YOUR TASK:
Format the lines below as a numbered list, leaving out the blank lines.

SOURCE RECORDS:
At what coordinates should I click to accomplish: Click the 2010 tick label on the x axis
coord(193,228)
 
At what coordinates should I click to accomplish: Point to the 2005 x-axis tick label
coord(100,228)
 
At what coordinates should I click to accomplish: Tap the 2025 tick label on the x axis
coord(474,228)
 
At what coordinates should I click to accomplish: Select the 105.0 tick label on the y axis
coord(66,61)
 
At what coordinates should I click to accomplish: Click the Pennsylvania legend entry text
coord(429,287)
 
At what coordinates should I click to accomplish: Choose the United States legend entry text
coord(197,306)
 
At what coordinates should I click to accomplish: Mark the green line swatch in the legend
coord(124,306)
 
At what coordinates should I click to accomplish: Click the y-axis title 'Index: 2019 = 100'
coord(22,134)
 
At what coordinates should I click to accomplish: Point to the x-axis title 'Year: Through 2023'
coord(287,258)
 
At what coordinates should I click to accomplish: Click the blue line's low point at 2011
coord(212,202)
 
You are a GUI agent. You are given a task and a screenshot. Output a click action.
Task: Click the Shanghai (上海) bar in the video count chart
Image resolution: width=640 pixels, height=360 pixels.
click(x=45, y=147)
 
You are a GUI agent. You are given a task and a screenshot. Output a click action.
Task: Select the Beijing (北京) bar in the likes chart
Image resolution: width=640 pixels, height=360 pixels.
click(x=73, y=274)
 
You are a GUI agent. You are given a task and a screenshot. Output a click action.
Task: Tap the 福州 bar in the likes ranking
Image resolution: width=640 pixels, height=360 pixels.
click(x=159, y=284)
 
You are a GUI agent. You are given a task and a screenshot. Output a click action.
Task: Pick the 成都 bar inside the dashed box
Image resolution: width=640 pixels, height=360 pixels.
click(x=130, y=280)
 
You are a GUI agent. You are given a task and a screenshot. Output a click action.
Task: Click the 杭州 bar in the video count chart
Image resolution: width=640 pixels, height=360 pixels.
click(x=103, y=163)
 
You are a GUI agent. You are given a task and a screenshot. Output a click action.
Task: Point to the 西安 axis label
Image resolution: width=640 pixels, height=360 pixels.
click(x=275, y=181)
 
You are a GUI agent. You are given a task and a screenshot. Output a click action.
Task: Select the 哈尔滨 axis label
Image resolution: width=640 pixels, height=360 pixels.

RESPONSE FOR THIS EXERCISE:
1. At what coordinates should I click to accomplish: Click the 2010 tick label on the x axis
2. coord(193,228)
3. At what coordinates should I click to accomplish: Point to the 2005 x-axis tick label
4. coord(100,228)
5. At what coordinates should I click to accomplish: Tap the 2025 tick label on the x axis
6. coord(474,228)
7. At what coordinates should I click to accomplish: Select the 105.0 tick label on the y axis
8. coord(66,61)
9. At what coordinates should I click to accomplish: Click the Pennsylvania legend entry text
10. coord(429,287)
11. At what coordinates should I click to accomplish: Choose the United States legend entry text
12. coord(197,306)
13. At what coordinates should I click to accomplish: Mark the green line swatch in the legend
14. coord(124,306)
15. At what coordinates should I click to accomplish: Click the y-axis title 'Index: 2019 = 100'
16. coord(22,134)
17. At what coordinates should I click to accomplish: Point to the x-axis title 'Year: Through 2023'
18. coord(287,258)
19. At what coordinates should I click to accomplish: Click the blue line's low point at 2011
20. coord(212,202)
21. You are a GUI agent. You are given a task and a screenshot. Output a click action.
22. Task: Click the Shanghai (上海) bar in the video count chart
23. Image resolution: width=640 pixels, height=360 pixels.
24. click(x=45, y=147)
25. You are a GUI agent. You are given a task and a screenshot. Output a click action.
26. Task: Select the Beijing (北京) bar in the likes chart
27. Image resolution: width=640 pixels, height=360 pixels.
28. click(x=73, y=274)
29. You are a GUI agent. You are given a task and a screenshot. Output a click action.
30. Task: Tap the 福州 bar in the likes ranking
31. Image resolution: width=640 pixels, height=360 pixels.
32. click(x=159, y=284)
33. You are a GUI agent. You are given a task and a screenshot. Output a click action.
34. Task: Pick the 成都 bar inside the dashed box
35. Image resolution: width=640 pixels, height=360 pixels.
36. click(x=130, y=280)
37. You are a GUI agent. You are given a task and a screenshot. Output a click action.
38. Task: Click the 杭州 bar in the video count chart
39. Image resolution: width=640 pixels, height=360 pixels.
40. click(x=103, y=163)
41. You are a GUI agent. You are given a task and a screenshot. Output a click action.
42. Task: Point to the 西安 axis label
43. Image resolution: width=640 pixels, height=360 pixels.
44. click(x=275, y=181)
45. You are a GUI agent. You are given a task and a screenshot. Output a click action.
46. Task: Select the 哈尔滨 axis label
47. Image resolution: width=640 pixels, height=360 pixels.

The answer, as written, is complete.